Although it is known by the industry that, for an efficient displacement, the displacing fluid must have higher viscosity and density than the displaced fluid, the theoretical work could still be improved to provide insight into potential challenges of a work for an optimized design of fluids prior to the cementing job. Moreover, there might exist cases where the density and viscosity hierarchies cannot be held for the nature of the work, such as in the case of foam cement, where the density of cement can happen to be lower than the drilling fluids. An instability analysis of the fluids’ interface, high-speed-computing, analytical or numerical methods can assist a better understanding of the dynamics of the flow in any particular case.

It appears that various works have not reached a solid agreement about the effectiveness of a displacement flow run in turbulent regime. In general, it seems that for the cement placement, laminar flows can have a better performance, as the observations show that running the flow in turbulent did not improve the displacement and, in some cases, it even deteriorated it. Running in turbulent, however, can agitate the flow and, in the case of elongated interfaces or mud layers/pockets left on the walls and within narrow annular gaps, can help the removal of the trapped displaced fluid by disturbing the interface. The mechanism, in such a case, is that the displaced fluid is radially and azimuthally replaced by the displacing fluid, rather than being axially displaced, and, consequently, this process is normally accompanied with a great deal of inter-fluid mixing. Thus, running the flow in turbulent can greatly help the process of mud removal, such as in the case of a wash fluid pumped in the annulus before the cement slurry, used to minimize the chances of mud layers/channels left in the annulus, before the cement placement. For the cement placement, however, it seems that it can increase the possibility of mixing and contamination. With that in mind, it seems that when it concerns turbulent flows, as can be expected, there are several physical unknowns involved in the process and in a general case, it is not readily possible to predict whether the turbulence will enhance the displacement process or not. Therefore, more research on the dynamics of the displacement and mud removal in turbulent flow regime can be beneficial.

The eccentricity is proven to have adverse effects on the displacement efficiency, as it can hinder the displacement within the narrow regions. In the buoyancy-dominant inclined cases, however, it can appear to have different effects, as certain eccentricities can help to prevent an elongated interface due to the gravity effects. Further research in this area can provide more clarity on the effect of eccentricity in such cases. Moreover, rotating the inner pipe can enhance the displacement, by increasing the mobility of the fluid trapped in the narrow annular gaps. An in-depth understanding of the role of pipe movement (rotation or reciprocation) at different speeds and under different flow conditions, perhaps, requires more studies to be conducted.

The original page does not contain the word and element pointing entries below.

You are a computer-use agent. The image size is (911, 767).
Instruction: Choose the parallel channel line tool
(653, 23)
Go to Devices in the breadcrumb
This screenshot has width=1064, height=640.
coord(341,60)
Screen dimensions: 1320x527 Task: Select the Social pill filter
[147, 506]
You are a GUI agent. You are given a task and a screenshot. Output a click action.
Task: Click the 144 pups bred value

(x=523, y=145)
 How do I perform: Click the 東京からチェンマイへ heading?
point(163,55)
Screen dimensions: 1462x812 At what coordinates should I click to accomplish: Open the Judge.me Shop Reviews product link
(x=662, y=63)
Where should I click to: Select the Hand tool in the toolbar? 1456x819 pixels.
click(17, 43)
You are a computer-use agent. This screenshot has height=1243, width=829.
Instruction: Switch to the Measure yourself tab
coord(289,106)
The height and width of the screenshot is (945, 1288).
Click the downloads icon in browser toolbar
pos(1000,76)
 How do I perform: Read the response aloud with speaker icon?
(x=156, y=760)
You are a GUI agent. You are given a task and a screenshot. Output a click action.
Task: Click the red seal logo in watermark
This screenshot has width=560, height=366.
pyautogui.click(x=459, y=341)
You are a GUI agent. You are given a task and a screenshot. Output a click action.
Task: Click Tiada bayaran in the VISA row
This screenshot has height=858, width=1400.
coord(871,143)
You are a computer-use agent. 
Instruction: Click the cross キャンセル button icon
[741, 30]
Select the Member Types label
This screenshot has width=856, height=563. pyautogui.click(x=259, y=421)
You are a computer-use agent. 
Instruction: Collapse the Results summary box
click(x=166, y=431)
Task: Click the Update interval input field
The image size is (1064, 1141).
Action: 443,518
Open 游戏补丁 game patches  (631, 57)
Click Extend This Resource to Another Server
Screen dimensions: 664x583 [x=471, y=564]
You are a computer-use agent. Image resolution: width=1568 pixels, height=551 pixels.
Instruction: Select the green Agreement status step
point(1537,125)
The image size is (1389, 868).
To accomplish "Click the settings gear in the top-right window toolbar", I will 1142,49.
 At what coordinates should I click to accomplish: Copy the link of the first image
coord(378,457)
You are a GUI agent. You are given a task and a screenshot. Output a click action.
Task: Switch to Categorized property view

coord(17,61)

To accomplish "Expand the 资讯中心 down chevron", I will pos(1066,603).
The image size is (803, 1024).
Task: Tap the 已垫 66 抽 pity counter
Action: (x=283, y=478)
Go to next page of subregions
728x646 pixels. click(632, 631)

The theoretical modelling of fluid displacement has proven to be challenging; an ideal model would be expected to be comprehensive to consider the complexity of the problem in all aspects, to provide the most accurate and realistic predictions, as well as being practical and easy to use with minimal computational time. The analytical models developed under certain assumptions and simplifications, although they might not require much computational time, probably fail to capture the flow dynamics in challenging cases and around the interface. On the other hand, three-dimensional numerical models, although expected to provide more detailed displacement flow solutions, are normally followed by high computational costs. For example, as the experiments mostly fail to reproduce similar length to annular gap ratios to the ones of real field conditions and, also, knowing that three-dimensional numerical methods require a noticeably long computational time to simulate the displacement in real length, analytical or semi-analytical methods appear to have become more favorable. Moreover, as discussed, there are still research gaps that the theoretical work needs to improve on.